* _YOUR TASK_: Type out the data again. Keep every line exactly the same.

* _RECORDS PROVIDED_:

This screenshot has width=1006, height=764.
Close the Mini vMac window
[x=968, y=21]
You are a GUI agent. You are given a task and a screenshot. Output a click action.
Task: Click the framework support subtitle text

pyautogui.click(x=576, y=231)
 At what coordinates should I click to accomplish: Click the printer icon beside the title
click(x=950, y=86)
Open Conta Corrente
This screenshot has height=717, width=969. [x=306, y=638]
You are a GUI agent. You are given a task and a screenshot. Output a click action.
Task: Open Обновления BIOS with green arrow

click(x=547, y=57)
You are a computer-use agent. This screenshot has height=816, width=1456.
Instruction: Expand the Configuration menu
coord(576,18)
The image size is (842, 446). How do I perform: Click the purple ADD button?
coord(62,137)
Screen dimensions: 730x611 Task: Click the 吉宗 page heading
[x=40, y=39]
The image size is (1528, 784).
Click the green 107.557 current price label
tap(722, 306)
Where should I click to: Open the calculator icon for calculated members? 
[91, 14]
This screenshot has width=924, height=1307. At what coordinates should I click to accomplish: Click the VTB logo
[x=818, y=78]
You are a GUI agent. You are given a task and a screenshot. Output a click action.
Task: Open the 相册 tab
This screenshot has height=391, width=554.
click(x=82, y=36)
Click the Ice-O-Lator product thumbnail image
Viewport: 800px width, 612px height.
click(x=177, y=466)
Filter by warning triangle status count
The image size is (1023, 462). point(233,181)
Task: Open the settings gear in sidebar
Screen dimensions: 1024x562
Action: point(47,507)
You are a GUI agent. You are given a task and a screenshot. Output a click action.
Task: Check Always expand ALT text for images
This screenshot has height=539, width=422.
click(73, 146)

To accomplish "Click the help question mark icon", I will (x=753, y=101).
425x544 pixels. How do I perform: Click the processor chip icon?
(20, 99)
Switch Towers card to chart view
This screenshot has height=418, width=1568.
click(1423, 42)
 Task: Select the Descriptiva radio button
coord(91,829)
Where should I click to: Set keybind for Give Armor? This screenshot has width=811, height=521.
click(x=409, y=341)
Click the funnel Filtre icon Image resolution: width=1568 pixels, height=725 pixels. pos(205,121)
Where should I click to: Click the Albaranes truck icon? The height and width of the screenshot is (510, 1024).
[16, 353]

* _COMPLETED TASK_:
This screenshot has width=1006, height=764.
Close the Mini vMac window
[x=968, y=21]
You are a GUI agent. You are given a task and a screenshot. Output a click action.
Task: Click the framework support subtitle text

pyautogui.click(x=576, y=231)
 At what coordinates should I click to accomplish: Click the printer icon beside the title
click(x=950, y=86)
Open Conta Corrente
This screenshot has height=717, width=969. [x=306, y=638]
You are a GUI agent. You are given a task and a screenshot. Output a click action.
Task: Open Обновления BIOS with green arrow

click(x=547, y=57)
You are a computer-use agent. This screenshot has height=816, width=1456.
Instruction: Expand the Configuration menu
coord(576,18)
The image size is (842, 446). How do I perform: Click the purple ADD button?
coord(62,137)
Screen dimensions: 730x611 Task: Click the 吉宗 page heading
[x=40, y=39]
The image size is (1528, 784).
Click the green 107.557 current price label
tap(722, 306)
Where should I click to: Open the calculator icon for calculated members? 
[91, 14]
This screenshot has width=924, height=1307. At what coordinates should I click to accomplish: Click the VTB logo
[x=818, y=78]
You are a GUI agent. You are given a task and a screenshot. Output a click action.
Task: Open the 相册 tab
This screenshot has height=391, width=554.
click(x=82, y=36)
Click the Ice-O-Lator product thumbnail image
Viewport: 800px width, 612px height.
click(x=177, y=466)
Filter by warning triangle status count
The image size is (1023, 462). point(233,181)
Task: Open the settings gear in sidebar
Screen dimensions: 1024x562
Action: point(47,507)
You are a GUI agent. You are given a task and a screenshot. Output a click action.
Task: Check Always expand ALT text for images
This screenshot has height=539, width=422.
click(73, 146)

To accomplish "Click the help question mark icon", I will (x=753, y=101).
425x544 pixels. How do I perform: Click the processor chip icon?
(20, 99)
Switch Towers card to chart view
This screenshot has height=418, width=1568.
click(1423, 42)
 Task: Select the Descriptiva radio button
coord(91,829)
Where should I click to: Set keybind for Give Armor? This screenshot has width=811, height=521.
click(x=409, y=341)
Click the funnel Filtre icon Image resolution: width=1568 pixels, height=725 pixels. pos(205,121)
Where should I click to: Click the Albaranes truck icon? The height and width of the screenshot is (510, 1024).
[16, 353]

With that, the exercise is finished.